Passage shown:
-- BEGIN --

03 July 2005
A Guide to Freedom - how it might be done and how Wiki can help

Blogs are great.  They allow us to get things off our chests and to be read.  But they lack depth.  As a friend likes to put it: “I have met many people who have changed their minds from reading a book but never from reading a blog.”

What would be good is a guide to libertarianism.  Something that describes what it is and why it would be a good thing.  Something that has all the arguments and all the facts (or, at least, as many as possible).  Something that answers the reader’s questions.

Describing libertarianism is easy but assembling the facts and arguments difficult.  Brian Micklethwait described this in the Tyranny of the Facts.  He argued that it was pointless for libertarians to indulge in fact fights because our opponents were simply too numerous and too well-funded.

That was before the age of the internet which changes everything.  In theory, the internet allows every libertarian in the world to collaborate with every other one to create a guide that is thorough and constantly up-to-date.

But how?  Blogs don’t really cut the mustard.  Although collaboration is possible, editing (pretty much) is not.  Once a post is up that’s it.  Wikipedia, on the other hand, postively welcomes editing.  Watch this online lecture (hat tip Adriana) about the evolution of the Wikipedia page on the heavy metal umlaut.  See how it evolves from one line (a stub as it is known) to a comprehensive page.  See how it resists attempts at vandalism.  See how good it gets and remember that every single word has been written by volunteers.

-- END --

Given information:
-- BEGIN --

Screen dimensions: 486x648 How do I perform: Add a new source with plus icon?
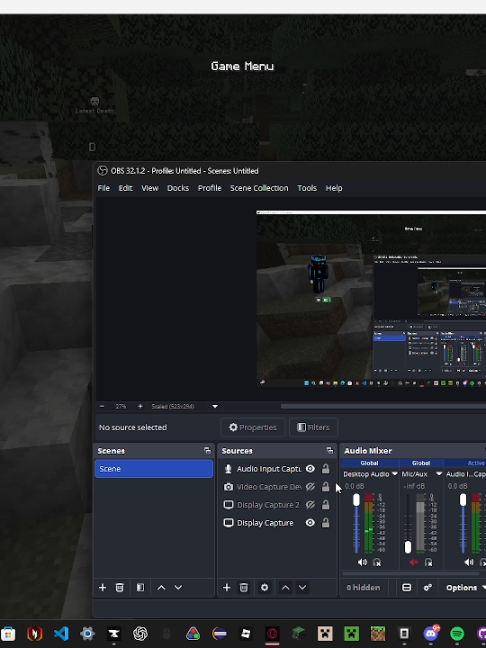(226, 587)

-- END --

What the task asks: The post on a guide to freedom urges the reader to "See how" the Wikipedia page on the heavy metal umlaut changes. List each thing the post says to see.

Finished task:
- How it evolves from one line (a stub) to a comprehensive page
- How it resists attempts at vandalism
- How good it gets